Patient Characteristics

• Baseline patient characteristics are presented in Table: CAR-PRISM: Patient Characteristics.

Safety

• No DLTs were observed in the safety run-in cohort.²
• One patient experienced grade 1 Bell’s palsy (self-limiting and resolved within 2 weeks).²
• One patient experienced grade 4 immune-related thrombocytopenia (resolved within 2 weeks).²
• Hematologic toxicities included transient grade 3 neutropenia without any febrile neutropenia.²
• One patient experienced transient grade 3 aspartate aminotransferase (AST)/alanine transaminase (ALT) elevation, which was resolved.²
• There were no grade 3 infections reported to date.²
• There were no secondary malignancies reported to date.²

Cytokine Release Syndrome

• All 6 patients experienced CRS, with 4 patients having grade 1 CRS and 2 patients having grade 2 CRS. No patients experienced grade 3 or higher CRS.²
• Four patients received tocilizumab, and 2 patients received dexamethasone.²

Efficacy

• The median follow-up for the safety run-in cohort was 10.5 months.²
• Stem cell collection was successful in all eligible patients, with an average stem cell yield of 8.94×10⁶ cluster of differentiation (CD)34+ cells/kg.²
• The ORR was 100%, and all 6 patients achieved CR as their best response.²
• All 6 patients achieved MRD-negativity at the 10^-6 threshold. The first 3 patients had sustained MRD-negativity after 1 year of follow-up.

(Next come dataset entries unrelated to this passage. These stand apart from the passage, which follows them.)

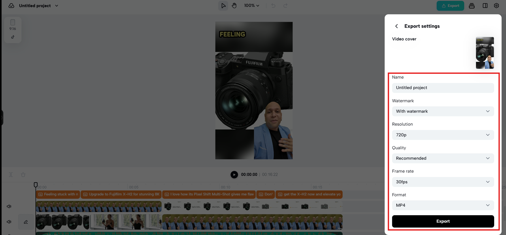This screenshot has width=506, height=235.
Task: Click the black Export button
Action: [x=442, y=221]
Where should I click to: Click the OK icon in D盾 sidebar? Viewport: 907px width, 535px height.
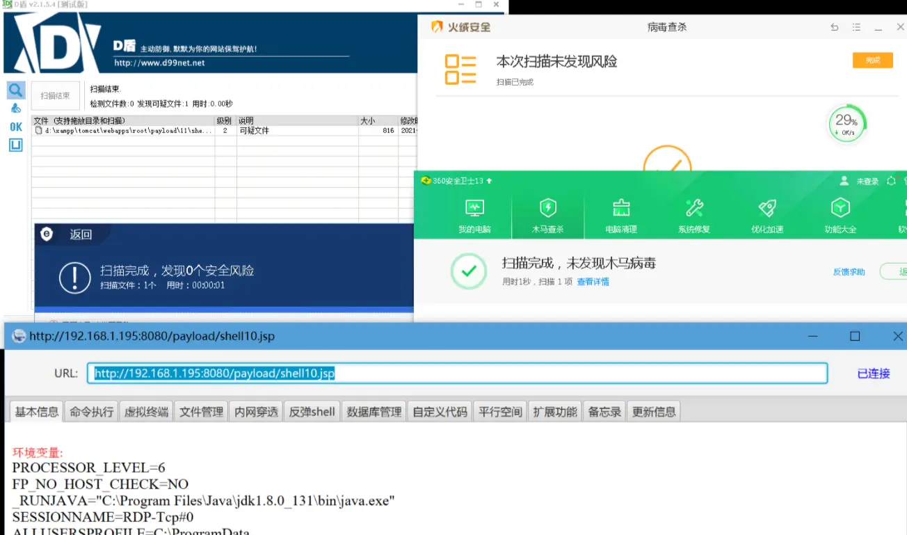tap(15, 127)
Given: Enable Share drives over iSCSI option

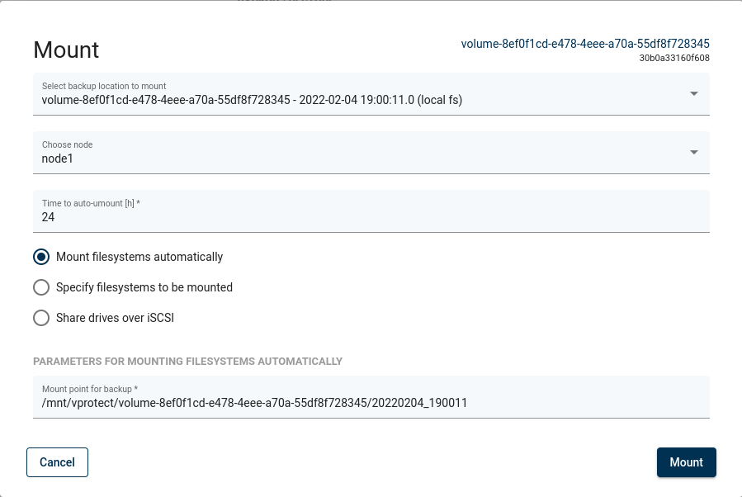Looking at the screenshot, I should 41,318.
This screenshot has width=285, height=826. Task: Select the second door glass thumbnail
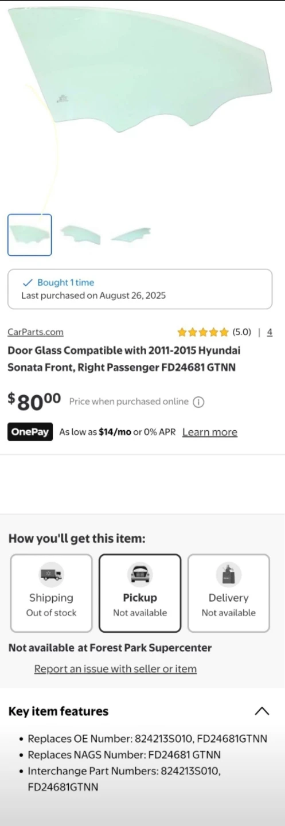click(80, 235)

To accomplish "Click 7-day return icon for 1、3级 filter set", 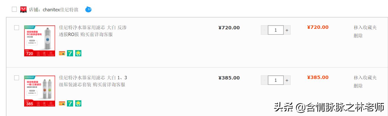I will 70,103.
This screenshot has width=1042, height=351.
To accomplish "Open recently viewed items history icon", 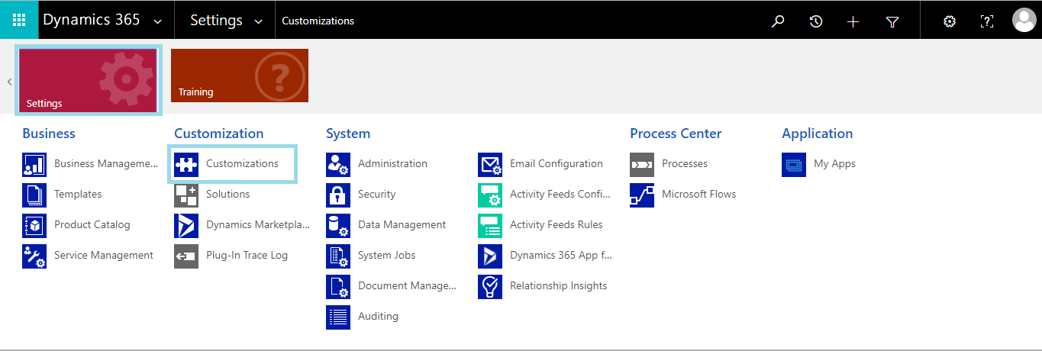I will [x=816, y=21].
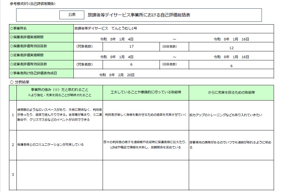Select the cell about 筋力アップのトレーニング
Screen dimensions: 283x192
click(x=231, y=115)
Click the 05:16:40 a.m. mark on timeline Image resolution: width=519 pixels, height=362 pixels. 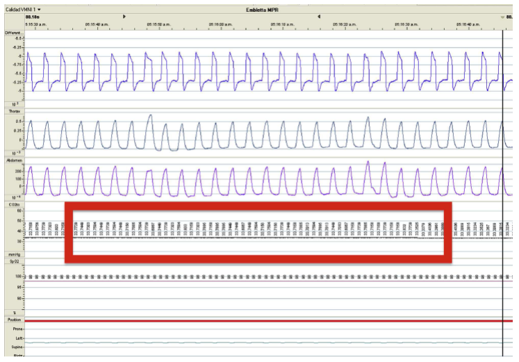coord(468,24)
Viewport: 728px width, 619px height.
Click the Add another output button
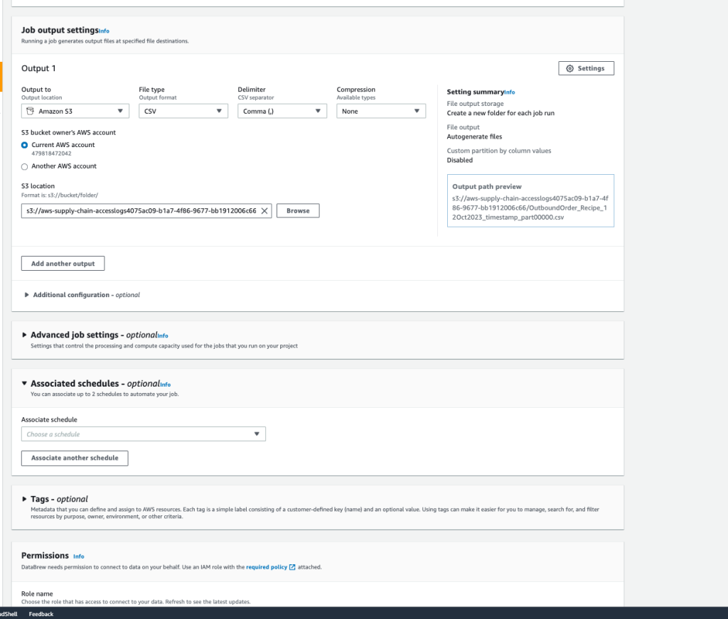63,263
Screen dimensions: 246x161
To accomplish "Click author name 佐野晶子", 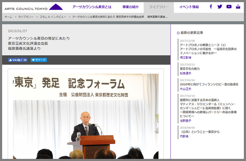I will pos(185,121).
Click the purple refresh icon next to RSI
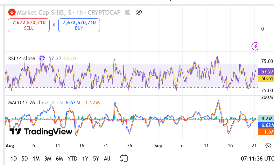The width and height of the screenshot is (274, 165). [x=42, y=58]
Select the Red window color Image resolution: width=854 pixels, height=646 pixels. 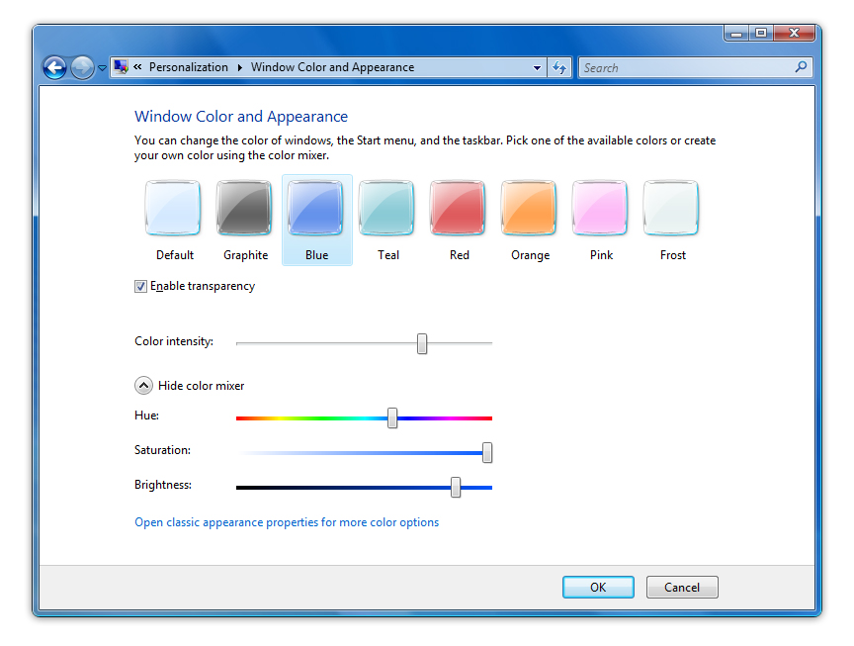(459, 209)
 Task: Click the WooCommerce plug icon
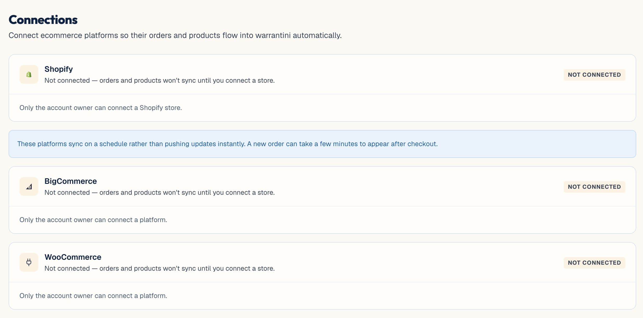[x=29, y=262]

The remaining patients were
  MRD-negative at the time of the last follow-up.²
• To date, no patients experienced biochemical or SLIM-CRAB progression.²

Pharmacokinetics

• CAR+ T cells expanded after CARVYKTI infusion in patients with high-risk SMM at both doses.²
• Variable peak expansion and persistence were observed among patients.²
  • The median time to peak expansion (t_max) was approximately 14 days (range, 14-14), with a mean (standard deviation [SD]; range) peak concentration (C_max) of 4212 cells/μL (4773; 580-13555).
  • At peak expansion, most T cells were CAR+ T cells (mean [SD; range], 83% [14; 57-97]).
• CAR+ CD4+ and CAR+ CD8+ T cells expanded after CARVYKTI infusion, with a preferential expansion of CAR+ CD4+ T cells at t_max in patients with high-risk SMM.²

LitErature Search

A literature search of MEDLINE^®, Embase^®, BIOSIS Previews^®, and Derwent Drug File databases (and/or other resources, including internal/external databases) was conducted on 26 December 2024.